Overview

This document provides code demonstrating the resampling process used in the article by Tony Albano and Marie Wiberg titled Linking With External Covariates: Examining Accuracy by Anchor Type, Test Length, Ability Difference, and Sample Size, currently in press in Applied Psychological Measurement, DOI: 10.1177/0146621618824855.

For a summary of the article, here’s its abstract:

Research has recently demonstrated the use of multiple anchor tests and external covariates to supplement or substitute for common anchor items when linking and equating with nonequivalent groups. This study examines the conditions under which external covariates improve linking and equating accuracy, with internal and external anchor tests of varying lengths and groups of differing abilities. Pseudo forms of a state science test were equated within a resampling study where sample size ranged from 1,000 to 10,000 examinees and anchor tests ranged in length from eight to 20 items, with reading and math scores included as covariates. Frequency estimation linking with an anchor test and external covariate was found to produce the most accurate results under the majority of conditions studied. Practical applications of linking with anchor tests and covariates are discussed.

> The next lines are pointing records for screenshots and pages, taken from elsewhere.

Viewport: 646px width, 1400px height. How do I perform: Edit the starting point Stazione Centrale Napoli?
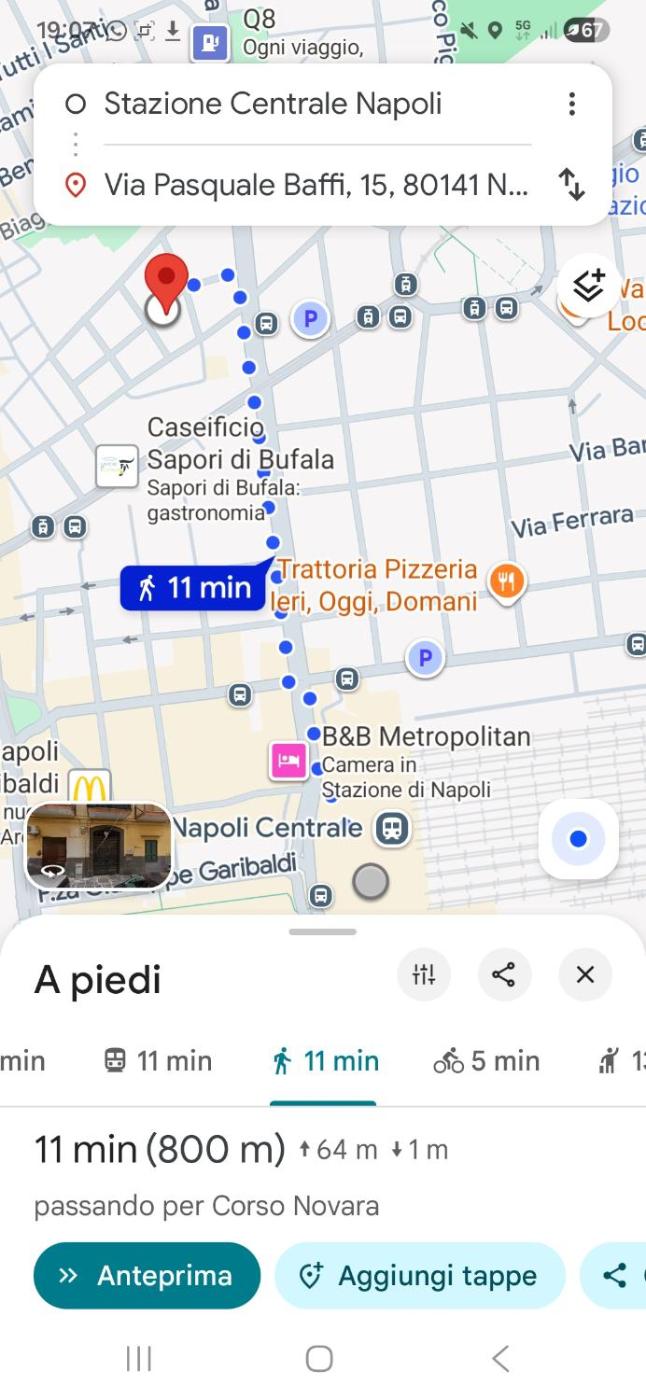pos(272,104)
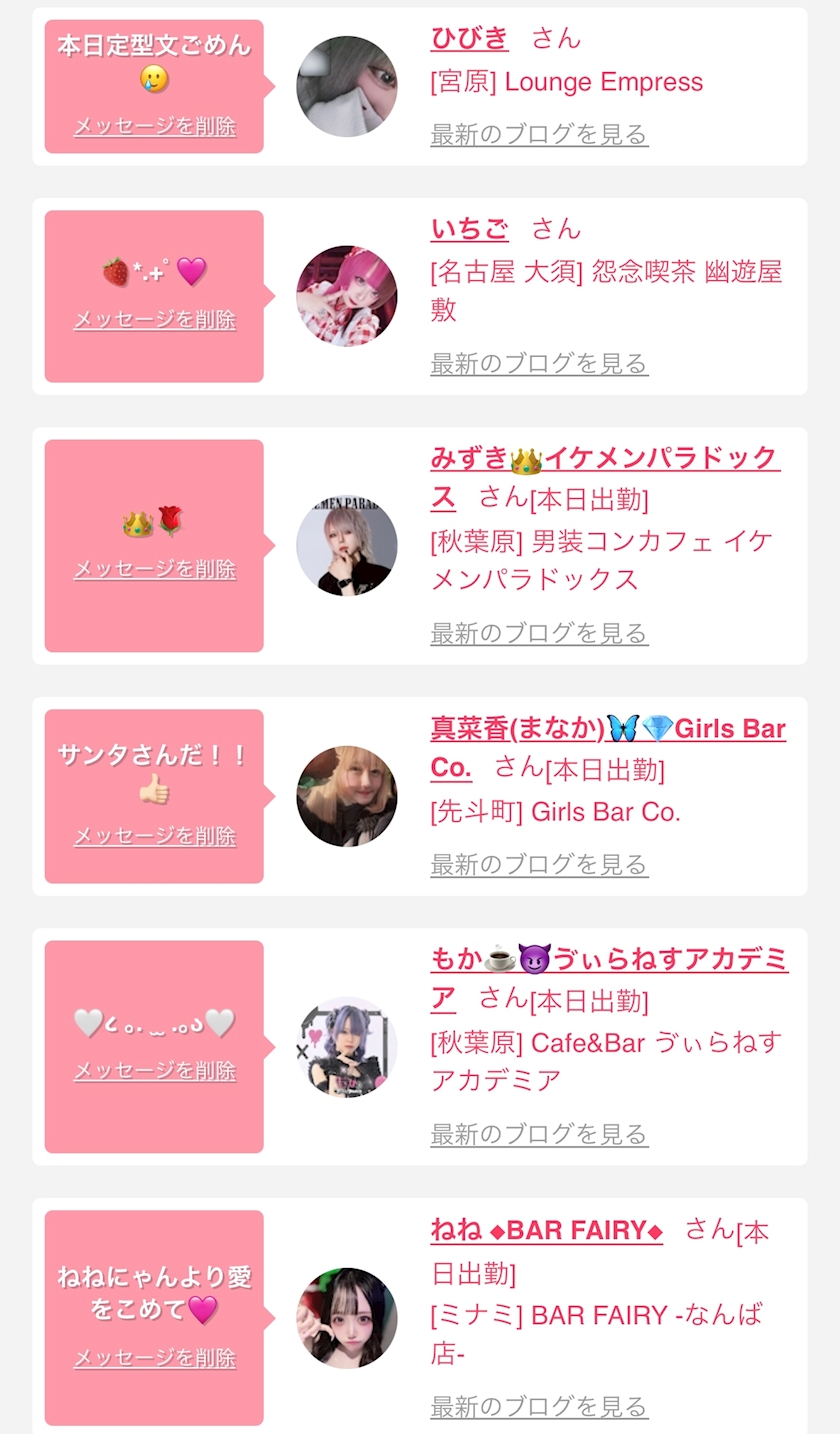Image resolution: width=840 pixels, height=1434 pixels.
Task: Open いちご's profile link
Action: pos(469,229)
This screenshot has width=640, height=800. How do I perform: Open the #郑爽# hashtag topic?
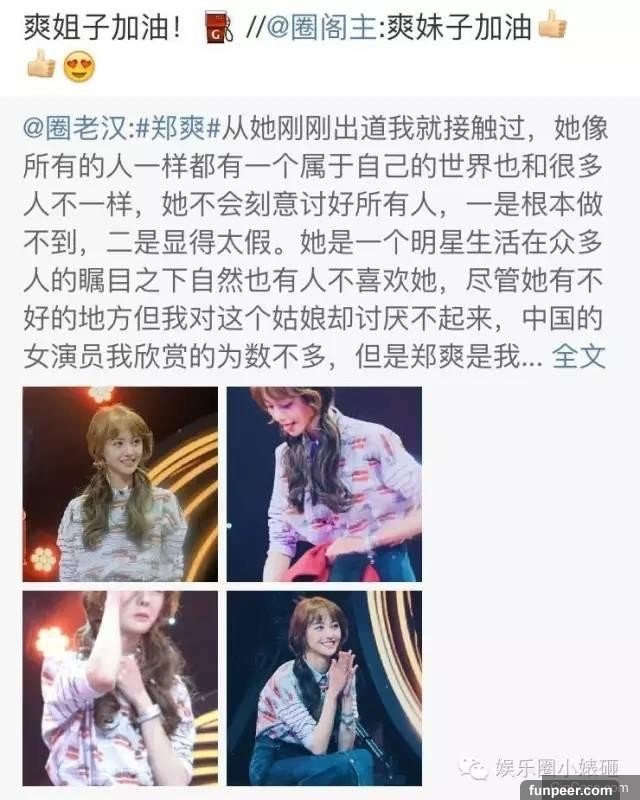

The code provided below aims to demonstrate the procedures used in study 2 in Albano and Wiberg. The general structure of the resampling process is the same, with data from a population split into two sub-populations that constitute non-equivalent groups, and items sampled and distributed into pseudo test forms with different criterion equating functions at each replication.

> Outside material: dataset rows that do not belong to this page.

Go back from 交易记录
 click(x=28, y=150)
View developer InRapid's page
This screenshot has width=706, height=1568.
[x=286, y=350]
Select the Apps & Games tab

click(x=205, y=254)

Note that the code only demonstrates procedures for a small part of the full study, and only at a high level. It does not consider conditions such as anchor length, sample size, internal vs external anchor, or equating method. Instead, it focuses on a single sample size and test length, with an internal anchor test, and equipercentile equating. It also relies on different data.

The code is for demonstration purposes only, and is not optimized for speed or accuracy. R warnings will be raised during the loglinear presmoothing process. Otherwise, the resampling loop should run without errors given the data and setup below.

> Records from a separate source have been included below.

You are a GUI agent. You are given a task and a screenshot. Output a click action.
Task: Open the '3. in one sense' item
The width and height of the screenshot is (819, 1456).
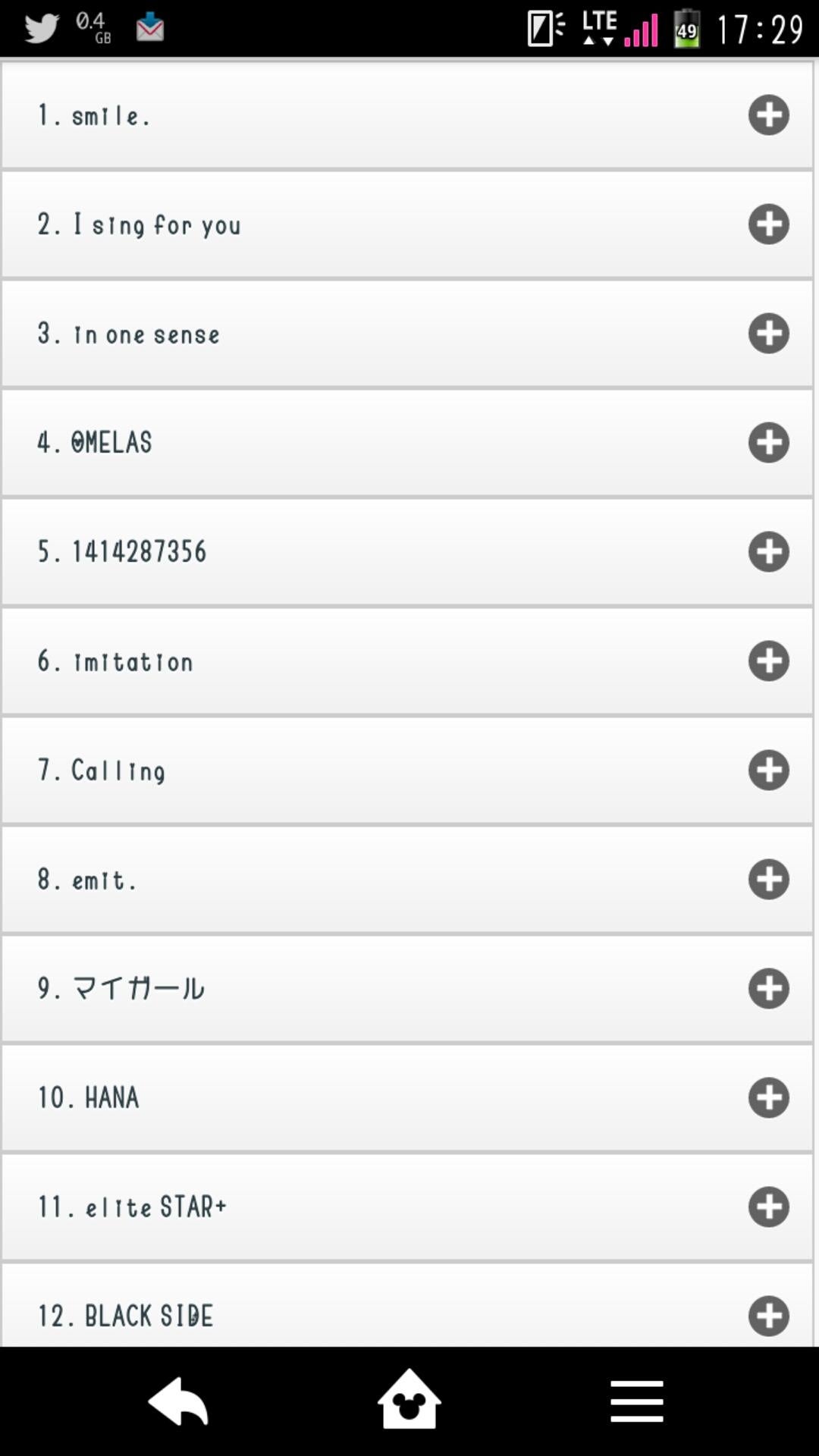[768, 334]
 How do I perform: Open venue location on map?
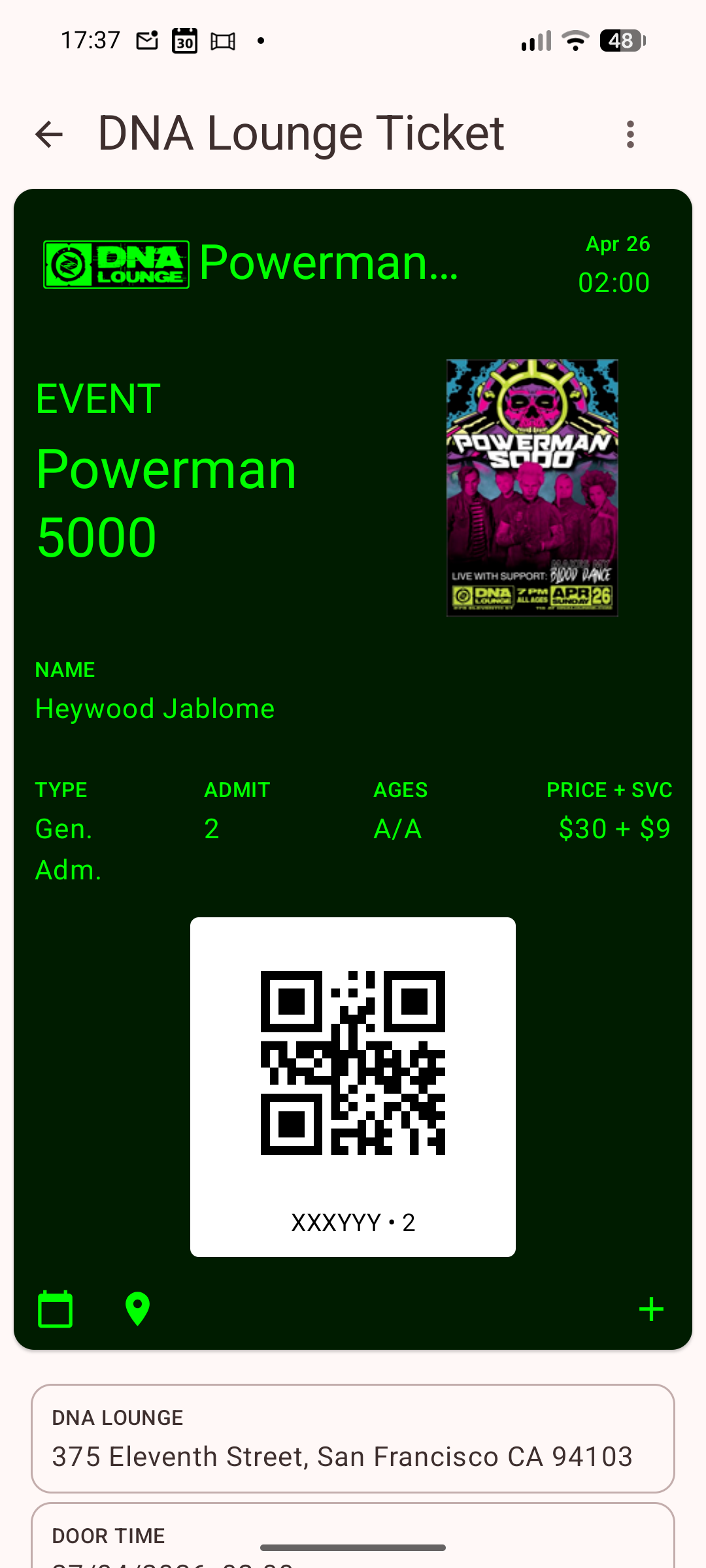point(137,1309)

This document was compiled in RStudio using R markdown and the knitr package (Xie 2014). The code itself was developed in R (R Core Team 2019) version 3.4.4, with procedures from the equate package (Albano 2016), version 2.0.7. The document is distributed under a CC-BY-SA license.

# equate is available on CRAN
install.packages("equate")

# Load the package
library("equate")

Simulating data

This demonstration requires that we first simulate some testing data. Albano and Wiberg examined real data, based on results from a state testing program. However, these data are not publicly available. The simulated data are intended to resemble the data from study 2 in the article, which assumed a non-equivalent groups design.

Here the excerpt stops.